+++ DATASET EXCERPTS +++

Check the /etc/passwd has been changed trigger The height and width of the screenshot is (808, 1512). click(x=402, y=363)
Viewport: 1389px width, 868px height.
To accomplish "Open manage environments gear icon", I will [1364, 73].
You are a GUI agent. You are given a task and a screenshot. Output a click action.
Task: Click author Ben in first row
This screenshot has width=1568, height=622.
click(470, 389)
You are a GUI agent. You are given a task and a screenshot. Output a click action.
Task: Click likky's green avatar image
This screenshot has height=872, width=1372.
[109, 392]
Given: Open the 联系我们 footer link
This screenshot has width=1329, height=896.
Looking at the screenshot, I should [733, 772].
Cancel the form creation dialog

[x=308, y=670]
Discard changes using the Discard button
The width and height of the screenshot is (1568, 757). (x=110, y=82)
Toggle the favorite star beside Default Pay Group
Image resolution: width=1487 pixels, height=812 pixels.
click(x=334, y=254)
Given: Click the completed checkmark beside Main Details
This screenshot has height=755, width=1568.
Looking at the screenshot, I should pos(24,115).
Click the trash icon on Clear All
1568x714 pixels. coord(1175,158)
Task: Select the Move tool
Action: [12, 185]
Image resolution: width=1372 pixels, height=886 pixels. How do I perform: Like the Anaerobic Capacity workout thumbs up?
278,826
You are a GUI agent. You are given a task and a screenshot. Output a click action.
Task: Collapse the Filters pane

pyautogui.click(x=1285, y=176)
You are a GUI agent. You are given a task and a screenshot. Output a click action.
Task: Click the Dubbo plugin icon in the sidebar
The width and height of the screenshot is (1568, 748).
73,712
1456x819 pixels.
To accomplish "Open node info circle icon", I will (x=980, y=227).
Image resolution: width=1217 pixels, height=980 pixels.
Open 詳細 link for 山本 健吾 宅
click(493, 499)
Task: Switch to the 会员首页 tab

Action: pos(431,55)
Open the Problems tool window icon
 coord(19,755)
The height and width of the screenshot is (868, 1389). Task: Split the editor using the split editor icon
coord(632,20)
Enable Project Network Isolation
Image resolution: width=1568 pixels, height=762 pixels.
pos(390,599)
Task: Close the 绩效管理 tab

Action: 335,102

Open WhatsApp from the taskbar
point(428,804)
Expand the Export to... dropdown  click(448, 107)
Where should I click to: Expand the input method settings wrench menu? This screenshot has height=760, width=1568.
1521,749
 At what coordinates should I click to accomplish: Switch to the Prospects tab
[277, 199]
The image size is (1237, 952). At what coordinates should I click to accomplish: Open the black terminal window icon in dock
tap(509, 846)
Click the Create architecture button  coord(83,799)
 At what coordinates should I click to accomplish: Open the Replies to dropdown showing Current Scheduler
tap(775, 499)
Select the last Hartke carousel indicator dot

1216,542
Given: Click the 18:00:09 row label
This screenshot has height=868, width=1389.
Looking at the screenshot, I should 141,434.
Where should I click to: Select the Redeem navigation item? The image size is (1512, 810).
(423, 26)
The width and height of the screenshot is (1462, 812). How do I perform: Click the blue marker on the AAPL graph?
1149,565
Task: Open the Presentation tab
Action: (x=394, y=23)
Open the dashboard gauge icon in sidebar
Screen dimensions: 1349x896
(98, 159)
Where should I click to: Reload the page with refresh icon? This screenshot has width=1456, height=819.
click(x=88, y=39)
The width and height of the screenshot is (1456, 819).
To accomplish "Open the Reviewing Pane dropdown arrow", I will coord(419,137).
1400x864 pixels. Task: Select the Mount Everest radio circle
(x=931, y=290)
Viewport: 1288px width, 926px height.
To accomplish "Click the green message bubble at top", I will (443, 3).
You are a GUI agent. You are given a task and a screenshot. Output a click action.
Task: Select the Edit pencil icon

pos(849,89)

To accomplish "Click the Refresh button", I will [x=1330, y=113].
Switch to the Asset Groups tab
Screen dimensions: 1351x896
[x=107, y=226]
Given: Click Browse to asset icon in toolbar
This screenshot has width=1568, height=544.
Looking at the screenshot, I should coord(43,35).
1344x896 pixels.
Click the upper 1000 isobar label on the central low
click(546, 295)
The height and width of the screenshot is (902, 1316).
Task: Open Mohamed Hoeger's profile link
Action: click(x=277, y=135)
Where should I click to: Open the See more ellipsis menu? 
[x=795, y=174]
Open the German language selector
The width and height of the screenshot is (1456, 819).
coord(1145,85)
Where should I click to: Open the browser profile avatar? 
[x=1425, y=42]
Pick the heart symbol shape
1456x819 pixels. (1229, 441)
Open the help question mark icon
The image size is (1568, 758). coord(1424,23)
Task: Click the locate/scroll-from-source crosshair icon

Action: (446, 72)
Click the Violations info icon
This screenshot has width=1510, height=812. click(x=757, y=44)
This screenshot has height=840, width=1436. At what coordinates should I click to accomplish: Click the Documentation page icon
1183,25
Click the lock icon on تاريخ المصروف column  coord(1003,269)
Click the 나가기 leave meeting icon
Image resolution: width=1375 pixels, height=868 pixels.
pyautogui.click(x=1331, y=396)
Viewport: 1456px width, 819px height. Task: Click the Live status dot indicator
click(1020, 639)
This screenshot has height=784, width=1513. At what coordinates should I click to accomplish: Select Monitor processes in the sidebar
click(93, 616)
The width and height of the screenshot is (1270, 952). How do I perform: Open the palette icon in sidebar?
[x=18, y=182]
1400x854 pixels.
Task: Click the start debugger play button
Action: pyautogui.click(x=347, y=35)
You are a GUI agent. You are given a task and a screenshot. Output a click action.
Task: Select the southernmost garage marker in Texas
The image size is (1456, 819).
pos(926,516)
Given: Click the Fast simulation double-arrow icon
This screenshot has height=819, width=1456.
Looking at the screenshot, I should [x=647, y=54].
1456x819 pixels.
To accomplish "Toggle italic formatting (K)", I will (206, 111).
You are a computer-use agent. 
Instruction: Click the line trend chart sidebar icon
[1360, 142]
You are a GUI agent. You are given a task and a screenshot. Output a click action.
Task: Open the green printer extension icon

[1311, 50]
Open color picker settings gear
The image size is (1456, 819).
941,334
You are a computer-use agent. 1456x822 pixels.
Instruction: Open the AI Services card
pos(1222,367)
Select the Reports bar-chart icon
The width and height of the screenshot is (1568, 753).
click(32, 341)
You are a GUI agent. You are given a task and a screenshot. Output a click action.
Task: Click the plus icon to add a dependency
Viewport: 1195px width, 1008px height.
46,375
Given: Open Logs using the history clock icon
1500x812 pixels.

+++

▶ **TASK PROMPT**: Look through the material above and print exactly the lines from the one containing "Click the Violations info icon" to the one containing "Given: Open Logs using the history clock icon", both included, and nothing more.

▶ **RESPONSE BELOW**:
Click the Violations info icon
This screenshot has width=1510, height=812. click(x=757, y=44)
This screenshot has height=840, width=1436. At what coordinates should I click to accomplish: Click the Documentation page icon
1183,25
Click the lock icon on تاريخ المصروف column  coord(1003,269)
Click the 나가기 leave meeting icon
Image resolution: width=1375 pixels, height=868 pixels.
pyautogui.click(x=1331, y=396)
Viewport: 1456px width, 819px height. Task: Click the Live status dot indicator
click(1020, 639)
This screenshot has height=784, width=1513. At what coordinates should I click to accomplish: Select Monitor processes in the sidebar
click(93, 616)
The width and height of the screenshot is (1270, 952). How do I perform: Open the palette icon in sidebar?
[x=18, y=182]
1400x854 pixels.
Task: Click the start debugger play button
Action: pyautogui.click(x=347, y=35)
You are a GUI agent. You are given a task and a screenshot. Output a click action.
Task: Select the southernmost garage marker in Texas
The image size is (1456, 819).
pos(926,516)
Given: Click the Fast simulation double-arrow icon
This screenshot has height=819, width=1456.
Looking at the screenshot, I should [x=647, y=54].
1456x819 pixels.
To accomplish "Toggle italic formatting (K)", I will (206, 111).
You are a computer-use agent. 
Instruction: Click the line trend chart sidebar icon
[1360, 142]
You are a GUI agent. You are given a task and a screenshot. Output a click action.
Task: Open the green printer extension icon

[1311, 50]
Open color picker settings gear
The image size is (1456, 819).
941,334
You are a computer-use agent. 1456x822 pixels.
Instruction: Open the AI Services card
pos(1222,367)
Select the Reports bar-chart icon
The width and height of the screenshot is (1568, 753).
click(32, 341)
You are a GUI agent. You are given a task and a screenshot. Output a click action.
Task: Click the plus icon to add a dependency
Viewport: 1195px width, 1008px height.
46,375
Given: Open Logs using the history clock icon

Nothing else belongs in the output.